Type out every one of the entries below again, word for word, without changing anything.

══════════════════════════════

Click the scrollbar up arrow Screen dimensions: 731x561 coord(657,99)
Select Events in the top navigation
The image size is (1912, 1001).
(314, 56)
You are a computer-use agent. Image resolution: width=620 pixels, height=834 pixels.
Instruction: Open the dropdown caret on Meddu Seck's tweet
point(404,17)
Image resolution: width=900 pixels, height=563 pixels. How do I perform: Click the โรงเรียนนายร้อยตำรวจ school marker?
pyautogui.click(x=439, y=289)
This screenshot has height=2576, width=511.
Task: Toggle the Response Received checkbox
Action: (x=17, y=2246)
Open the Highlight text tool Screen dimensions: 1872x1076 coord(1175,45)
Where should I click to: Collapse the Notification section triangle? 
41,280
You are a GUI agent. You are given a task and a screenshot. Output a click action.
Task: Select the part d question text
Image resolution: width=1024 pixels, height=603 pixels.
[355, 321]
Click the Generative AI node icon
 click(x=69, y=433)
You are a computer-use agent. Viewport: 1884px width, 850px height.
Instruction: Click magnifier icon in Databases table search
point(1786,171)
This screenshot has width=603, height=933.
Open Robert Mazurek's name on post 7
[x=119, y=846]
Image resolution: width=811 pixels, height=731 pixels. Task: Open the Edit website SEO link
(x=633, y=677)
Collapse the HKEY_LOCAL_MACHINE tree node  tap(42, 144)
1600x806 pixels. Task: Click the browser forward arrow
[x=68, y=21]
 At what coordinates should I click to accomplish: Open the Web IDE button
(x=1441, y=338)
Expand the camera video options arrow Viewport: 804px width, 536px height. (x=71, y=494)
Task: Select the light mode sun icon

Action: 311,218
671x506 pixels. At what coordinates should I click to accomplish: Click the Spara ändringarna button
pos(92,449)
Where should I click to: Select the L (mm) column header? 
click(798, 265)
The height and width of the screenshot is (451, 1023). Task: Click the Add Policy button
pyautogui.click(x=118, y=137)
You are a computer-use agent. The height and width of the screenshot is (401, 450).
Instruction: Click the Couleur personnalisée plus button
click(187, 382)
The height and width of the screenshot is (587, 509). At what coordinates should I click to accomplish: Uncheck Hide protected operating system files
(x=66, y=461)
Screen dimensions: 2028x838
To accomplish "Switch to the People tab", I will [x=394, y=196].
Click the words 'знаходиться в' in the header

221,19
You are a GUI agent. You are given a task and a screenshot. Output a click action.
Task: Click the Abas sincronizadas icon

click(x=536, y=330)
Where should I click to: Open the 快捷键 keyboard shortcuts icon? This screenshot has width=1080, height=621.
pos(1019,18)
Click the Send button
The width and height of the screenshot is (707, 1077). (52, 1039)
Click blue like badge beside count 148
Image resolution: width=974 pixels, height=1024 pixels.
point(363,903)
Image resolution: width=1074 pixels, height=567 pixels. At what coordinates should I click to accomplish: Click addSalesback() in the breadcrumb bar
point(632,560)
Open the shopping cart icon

══════════════════════════════

ANSWER TO THE TASK:
Click the scrollbar up arrow Screen dimensions: 731x561 coord(657,99)
Select Events in the top navigation
The image size is (1912, 1001).
(314, 56)
You are a computer-use agent. Image resolution: width=620 pixels, height=834 pixels.
Instruction: Open the dropdown caret on Meddu Seck's tweet
point(404,17)
Image resolution: width=900 pixels, height=563 pixels. How do I perform: Click the โรงเรียนนายร้อยตำรวจ school marker?
pyautogui.click(x=439, y=289)
This screenshot has height=2576, width=511.
Task: Toggle the Response Received checkbox
Action: (x=17, y=2246)
Open the Highlight text tool Screen dimensions: 1872x1076 coord(1175,45)
Where should I click to: Collapse the Notification section triangle? 
41,280
You are a GUI agent. You are given a task and a screenshot. Output a click action.
Task: Select the part d question text
Image resolution: width=1024 pixels, height=603 pixels.
[355, 321]
Click the Generative AI node icon
 click(x=69, y=433)
You are a computer-use agent. Viewport: 1884px width, 850px height.
Instruction: Click magnifier icon in Databases table search
point(1786,171)
This screenshot has width=603, height=933.
Open Robert Mazurek's name on post 7
[x=119, y=846]
Image resolution: width=811 pixels, height=731 pixels. Task: Open the Edit website SEO link
(x=633, y=677)
Collapse the HKEY_LOCAL_MACHINE tree node  tap(42, 144)
1600x806 pixels. Task: Click the browser forward arrow
[x=68, y=21]
 At what coordinates should I click to accomplish: Open the Web IDE button
(x=1441, y=338)
Expand the camera video options arrow Viewport: 804px width, 536px height. (x=71, y=494)
Task: Select the light mode sun icon

Action: 311,218
671x506 pixels. At what coordinates should I click to accomplish: Click the Spara ändringarna button
pos(92,449)
Where should I click to: Select the L (mm) column header? 
click(798, 265)
The height and width of the screenshot is (451, 1023). Task: Click the Add Policy button
pyautogui.click(x=118, y=137)
You are a computer-use agent. The height and width of the screenshot is (401, 450).
Instruction: Click the Couleur personnalisée plus button
click(187, 382)
The height and width of the screenshot is (587, 509). At what coordinates should I click to accomplish: Uncheck Hide protected operating system files
(x=66, y=461)
Screen dimensions: 2028x838
To accomplish "Switch to the People tab", I will [x=394, y=196].
Click the words 'знаходиться в' in the header

221,19
You are a GUI agent. You are given a task and a screenshot. Output a click action.
Task: Click the Abas sincronizadas icon

click(x=536, y=330)
Where should I click to: Open the 快捷键 keyboard shortcuts icon? This screenshot has width=1080, height=621.
pos(1019,18)
Click the Send button
The width and height of the screenshot is (707, 1077). (52, 1039)
Click blue like badge beside count 148
Image resolution: width=974 pixels, height=1024 pixels.
point(363,903)
Image resolution: width=1074 pixels, height=567 pixels. At what coordinates should I click to accomplish: Click addSalesback() in the breadcrumb bar
point(632,560)
Open the shopping cart icon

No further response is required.